=== EXCERPT TO READ ===
-=-=-
On the May 2 public holiday, a meeting attended by some 300 representatives was held in Madrid's Retiro park. An agenda was drawn up, and everybody was allowed to speak. "It was like Speakers' Corner," says Merche Negro, who heads the movement's audiovisual platform, Vudeo.org.
Less than two weeks later, Real Democracy Now made history. It brought 80,000 people together who sought to make their voices heard in protests held in front of city halls throughout the country.
A movement had begun.
Juan Cobo, a 26-year-old photographer, says he returned home that Sunday evening with a broad grin on his face. When he saw that news coverage had focused on the few disturbances that had taken place, his smile faded. But then, he says, he realized that this wasn't just a oneoff protest that had ended in smashed windows and graffiti. This was something new. Something different.
At four in the morning, he headed back to Sol to support those who had stayed on in the square. About 35 people were there, still awake and planning for the next day. That was the moment that Cobo knew he had to become more involved. The idea for a mass camp in the Puerta del Sol was being born, and for Cobo, there was no turning back.
The next day at 4pm, the first tarpaulin was draped, and people gathered under it to discuss their next move. Soon, others joined, while a Popular Party candidate holding a campaign meeting across the street could barely hold the attention of a handful.
At 8pm, around 100 people held a sit-in in the square. Though from different backgrounds, they all had one thing in common - they had had enough of being lied to by politicians.
"They call it democracy, but it isn't," they chanted. When they heard that similar camps had been set up in Valencia and Seville, they decided they would hold their ground if the police threatened to break up the camp.
"Who are we? We are people who have come here freely to demand a new approach to politics based on respect. We don't belong to any party or organization. We are here because we want change. We are here in the name of those who can't be here.
"Why are we here? We are here because we want a different society, one that represents us, not just the powers that be. We are calling for change. We want to show that we aren't asleep, and that we will continue to fight for what we deserve by peaceful means," said a speaker.
Passersby stopped to listen, and one, a veteran protester, asked to speak. "Friends, I want to congratulate you because you are carrying out an important exercise in civic responsibility. The Constitution is behind you."
By nightfall, there were some 400 people in Puerta del Sol, and they were planning to spend the night. Paco López, a 47-year-old unemployed stone mason, was among them.
"People are sick and tired of the cynicism of our politicians, of the hypocrisy, of being used. There are no principles anymore. Politicians used to serve us, not their own interests," he says. López is currently surviving on 426 euros a month in unemployment benefits.
"There are five million people without jobs. Those of us over 45 are already out of the game, but people are more important than the profitability of a company."
-=-=-
=== INFORMATION GIVEN ===

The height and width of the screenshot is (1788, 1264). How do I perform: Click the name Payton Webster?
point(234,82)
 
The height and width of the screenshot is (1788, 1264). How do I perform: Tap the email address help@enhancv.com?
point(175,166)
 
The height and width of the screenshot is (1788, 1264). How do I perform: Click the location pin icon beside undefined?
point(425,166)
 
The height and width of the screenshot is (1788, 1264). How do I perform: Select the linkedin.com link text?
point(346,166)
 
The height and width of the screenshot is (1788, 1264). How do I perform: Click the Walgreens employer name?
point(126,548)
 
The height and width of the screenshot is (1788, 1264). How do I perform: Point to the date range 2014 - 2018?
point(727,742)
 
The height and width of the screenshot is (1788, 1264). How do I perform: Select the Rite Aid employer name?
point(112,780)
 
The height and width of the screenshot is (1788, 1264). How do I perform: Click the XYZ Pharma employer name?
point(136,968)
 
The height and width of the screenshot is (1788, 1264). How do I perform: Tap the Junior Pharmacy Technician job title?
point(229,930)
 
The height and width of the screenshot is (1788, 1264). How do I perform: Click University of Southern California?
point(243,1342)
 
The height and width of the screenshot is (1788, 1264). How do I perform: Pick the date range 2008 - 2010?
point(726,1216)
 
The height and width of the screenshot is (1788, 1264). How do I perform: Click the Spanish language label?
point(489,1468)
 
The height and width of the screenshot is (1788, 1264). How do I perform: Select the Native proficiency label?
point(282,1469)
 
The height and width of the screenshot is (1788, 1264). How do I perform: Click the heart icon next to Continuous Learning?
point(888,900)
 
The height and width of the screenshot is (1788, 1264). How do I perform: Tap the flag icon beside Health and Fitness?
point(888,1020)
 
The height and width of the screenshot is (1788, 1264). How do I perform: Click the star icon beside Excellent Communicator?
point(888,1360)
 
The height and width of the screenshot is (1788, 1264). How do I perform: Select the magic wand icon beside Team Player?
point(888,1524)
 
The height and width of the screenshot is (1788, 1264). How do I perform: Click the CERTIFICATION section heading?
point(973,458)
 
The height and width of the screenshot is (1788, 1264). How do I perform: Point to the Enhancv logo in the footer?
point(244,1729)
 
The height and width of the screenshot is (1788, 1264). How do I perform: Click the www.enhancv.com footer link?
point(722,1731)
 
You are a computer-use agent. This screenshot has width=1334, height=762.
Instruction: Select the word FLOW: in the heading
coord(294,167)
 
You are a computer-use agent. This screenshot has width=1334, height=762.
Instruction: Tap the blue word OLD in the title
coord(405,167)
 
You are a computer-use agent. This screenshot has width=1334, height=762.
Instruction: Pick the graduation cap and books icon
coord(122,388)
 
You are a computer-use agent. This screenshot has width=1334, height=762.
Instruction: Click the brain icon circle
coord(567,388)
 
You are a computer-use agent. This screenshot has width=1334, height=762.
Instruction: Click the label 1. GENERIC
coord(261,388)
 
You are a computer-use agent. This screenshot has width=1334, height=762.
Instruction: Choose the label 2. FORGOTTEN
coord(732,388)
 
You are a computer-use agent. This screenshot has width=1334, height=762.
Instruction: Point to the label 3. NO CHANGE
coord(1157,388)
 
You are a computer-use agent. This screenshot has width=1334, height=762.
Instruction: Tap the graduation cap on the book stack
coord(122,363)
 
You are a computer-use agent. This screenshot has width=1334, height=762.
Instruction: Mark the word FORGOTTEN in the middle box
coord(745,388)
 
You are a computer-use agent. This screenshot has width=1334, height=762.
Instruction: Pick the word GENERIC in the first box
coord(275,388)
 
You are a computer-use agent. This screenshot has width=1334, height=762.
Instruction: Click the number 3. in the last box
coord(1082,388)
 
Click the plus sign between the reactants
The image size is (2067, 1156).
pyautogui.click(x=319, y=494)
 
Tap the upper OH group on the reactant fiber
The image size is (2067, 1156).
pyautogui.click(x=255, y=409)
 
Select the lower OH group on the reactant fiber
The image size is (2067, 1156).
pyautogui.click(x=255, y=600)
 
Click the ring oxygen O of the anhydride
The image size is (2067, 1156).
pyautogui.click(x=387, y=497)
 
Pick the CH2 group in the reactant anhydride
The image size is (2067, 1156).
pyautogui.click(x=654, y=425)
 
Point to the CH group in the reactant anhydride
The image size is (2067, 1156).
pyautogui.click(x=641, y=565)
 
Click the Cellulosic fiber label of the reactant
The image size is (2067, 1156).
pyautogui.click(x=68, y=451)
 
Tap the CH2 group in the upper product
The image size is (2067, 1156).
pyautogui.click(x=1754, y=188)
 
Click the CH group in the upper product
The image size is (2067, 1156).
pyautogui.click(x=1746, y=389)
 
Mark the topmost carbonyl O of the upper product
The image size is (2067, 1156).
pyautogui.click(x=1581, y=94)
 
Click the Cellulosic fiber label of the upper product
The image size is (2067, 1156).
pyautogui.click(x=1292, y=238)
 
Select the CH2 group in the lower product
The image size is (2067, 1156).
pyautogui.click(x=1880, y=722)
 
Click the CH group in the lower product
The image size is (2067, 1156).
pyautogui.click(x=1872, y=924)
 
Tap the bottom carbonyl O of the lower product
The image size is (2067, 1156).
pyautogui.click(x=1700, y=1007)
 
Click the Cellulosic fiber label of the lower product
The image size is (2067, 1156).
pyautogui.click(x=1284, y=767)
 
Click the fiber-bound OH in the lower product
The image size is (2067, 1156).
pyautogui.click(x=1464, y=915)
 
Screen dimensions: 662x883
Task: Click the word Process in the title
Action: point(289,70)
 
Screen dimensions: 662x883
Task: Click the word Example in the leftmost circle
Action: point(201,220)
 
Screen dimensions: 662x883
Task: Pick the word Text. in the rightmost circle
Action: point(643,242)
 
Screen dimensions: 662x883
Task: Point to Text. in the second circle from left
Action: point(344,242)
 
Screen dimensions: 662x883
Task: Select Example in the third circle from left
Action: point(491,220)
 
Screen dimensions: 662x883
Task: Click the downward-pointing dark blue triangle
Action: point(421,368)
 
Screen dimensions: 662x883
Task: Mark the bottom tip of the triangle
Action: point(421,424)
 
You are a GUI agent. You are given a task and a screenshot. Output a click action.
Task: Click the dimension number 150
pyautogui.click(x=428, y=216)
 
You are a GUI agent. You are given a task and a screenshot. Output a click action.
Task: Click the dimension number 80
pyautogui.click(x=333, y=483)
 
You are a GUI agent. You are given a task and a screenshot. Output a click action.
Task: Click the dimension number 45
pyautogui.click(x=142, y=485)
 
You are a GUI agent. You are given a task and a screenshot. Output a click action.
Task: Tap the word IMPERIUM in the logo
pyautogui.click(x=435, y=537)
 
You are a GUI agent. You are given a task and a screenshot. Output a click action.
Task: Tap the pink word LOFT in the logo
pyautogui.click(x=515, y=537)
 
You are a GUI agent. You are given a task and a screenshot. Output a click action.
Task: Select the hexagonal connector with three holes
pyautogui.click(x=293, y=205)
-=-=-
=== SHORT TASK A ===
In the Madrid protest excerpt, change "80,000" to "eighty thousand" and write out the passage between "Less than two" and "throughout the country.", inclusive.
=== SHORT TASK B ===
According to the Madrid protest excerpt, how much does Paco López receive each month in unemployment benefits?
The material comes from a source separate from the Madrid protest excerpt.

=== COMPLETE RESPONSE A ===
Less than two weeks later, Real Democracy Now made history. It brought eighty thousand people together who sought to make their voices heard in protests held in front of city halls throughout the country.

=== COMPLETE RESPONSE B ===
426 euros a month.